Angelika Klüssendorf schrieb die Romanreihe rund um ein junges Mädchen, dass eine grausame Kindheit erlebt, sich aber Stück für Stück zurück ins Leben kämpft. Das Mädchen erschien 2011, April 2015 und der dritte Teil, Jahre später, 2018 bei Kiepenheuer und Witsch.

Das Mädchen

Sie ist zwölf Jahre alt und erlebt eine tragische Kindheit an der Seite ihres jüngeren Bruders Alex in der ehemaligen DDR. Sie kommt aus ärmlichen Verhältnissen und ist der Unzufriedenheit ihrer Mutter ausgesetzt. Diese ist alkoholkrank, tyrannisiert ihre Kinder, indem sie sie beleidigt, demütigt und prügelt. Der Vater, ebenfalls ein Trinker, ist fast nie da. Um all das ertragen zu können, flüchtet sich das Mädchen in fantastische Kinderbücher und Märchen.

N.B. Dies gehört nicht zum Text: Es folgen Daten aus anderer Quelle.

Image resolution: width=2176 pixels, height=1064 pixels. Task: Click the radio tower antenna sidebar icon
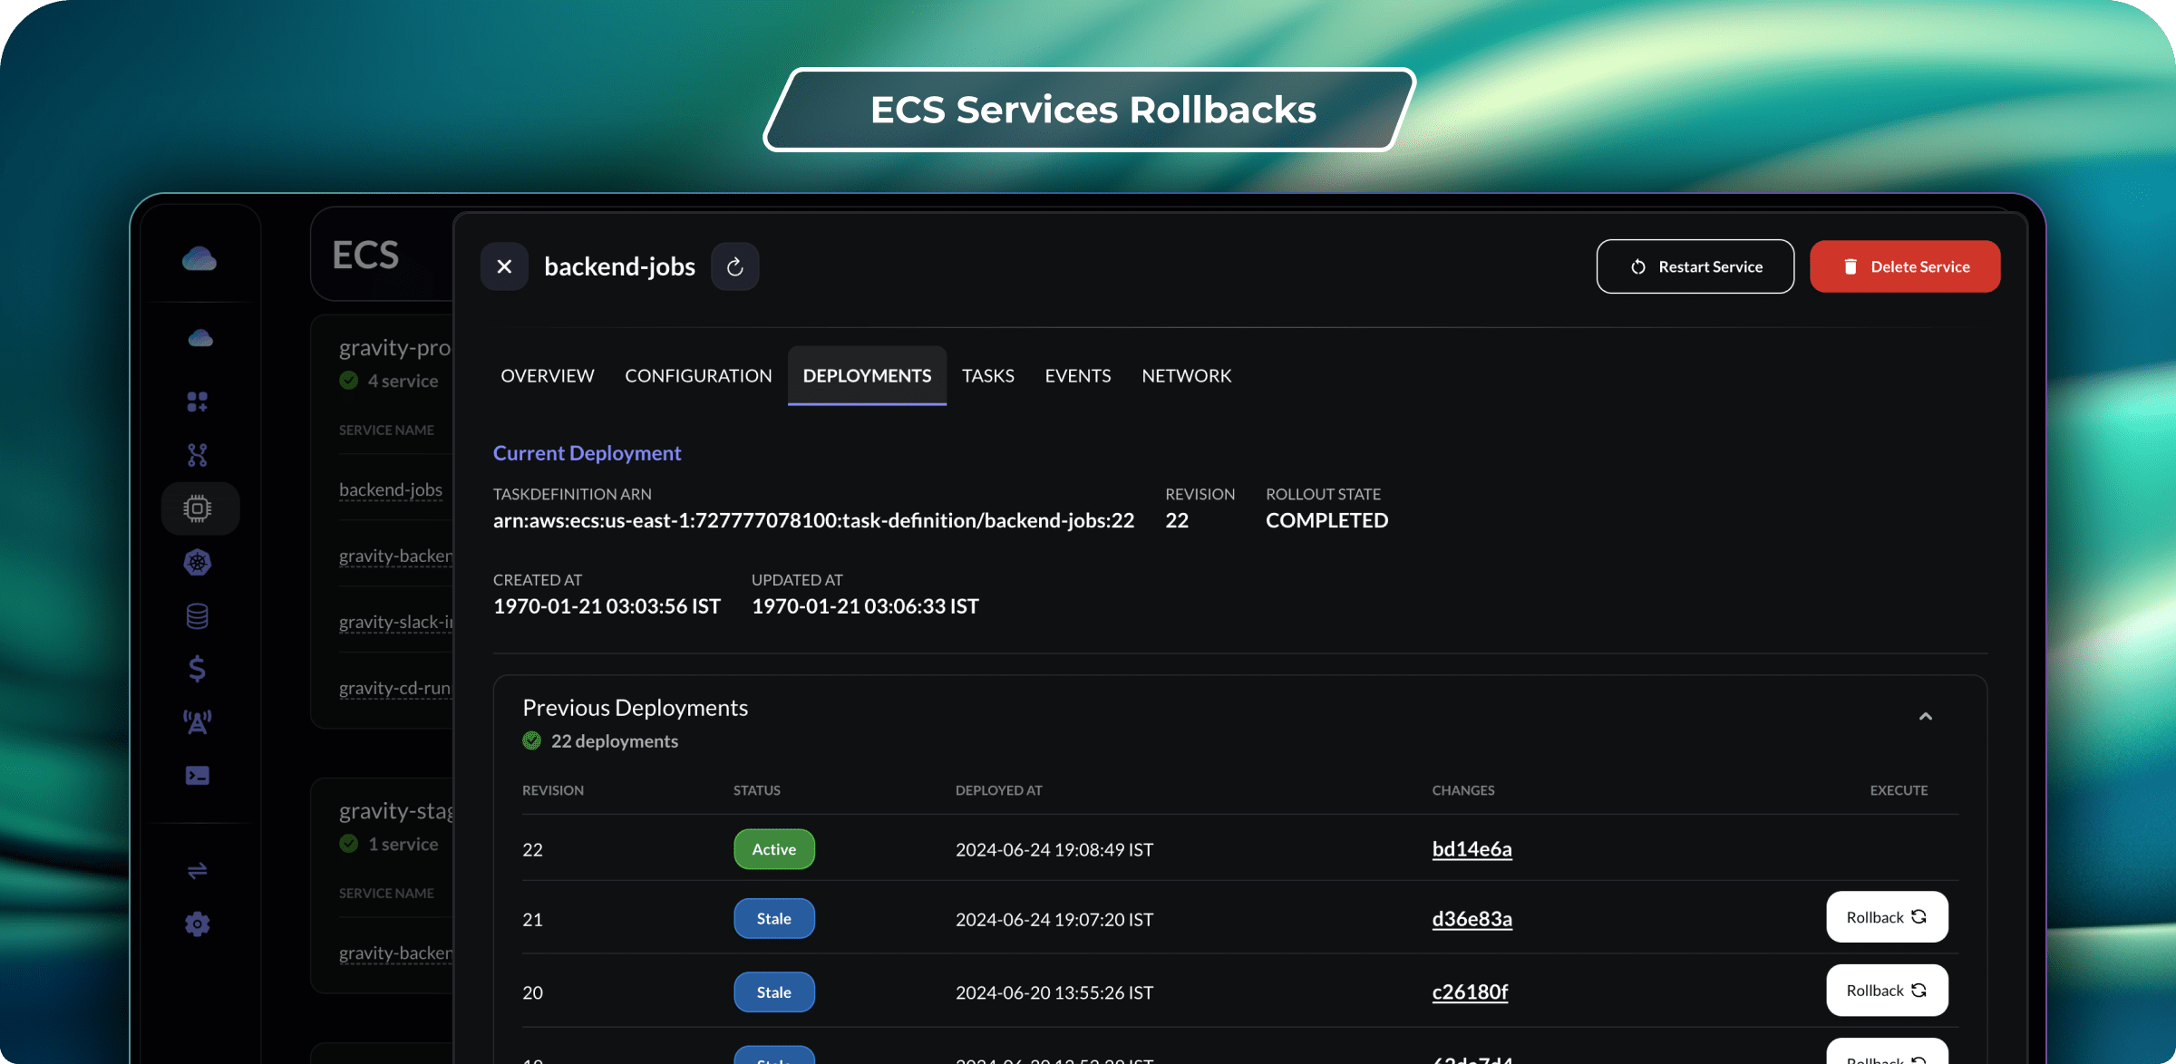click(x=198, y=722)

Immer wieder versucht sie von zuhause auszureißen, landet am Ende aber doch wieder in ihrer lieblosen Familie. Sie lebt zeitweise in einem Kinderheim, in dem sie andere Kinder kennen lernt, die ähnlich schlimme Erfahrungen in ihrem Elternhaus machen mussten. Wirklichen Anschluss aber findet sie nicht. Sie klaut, träumt sich in Fantasiewelten und versteckt ihren dürren Körper unter Schichten von Kleidung. Der Versuch, sich das Leben zu nehmen, zeigt ihre Aussichtslosigkeit.

April

Es sind die späten Siebziger in Leipzig. Inzwischen nennt sie sich April und ist erwachsen geworden. Ihre traumatische Vergangenheit versucht sie hinter sich zu lassen, was nicht immer gelingt. Sie beginnt ein neues Leben, eines als selbstbestimmte Frau mit eigenen Bedürfnissen und Interessen. Ihre Zeit im Heim ist vorüber, die Lehre hat sie abgebrochen und arbeitet nun als Büroangestellte. Immer noch kommt sie an Grenzen und umstößt diese.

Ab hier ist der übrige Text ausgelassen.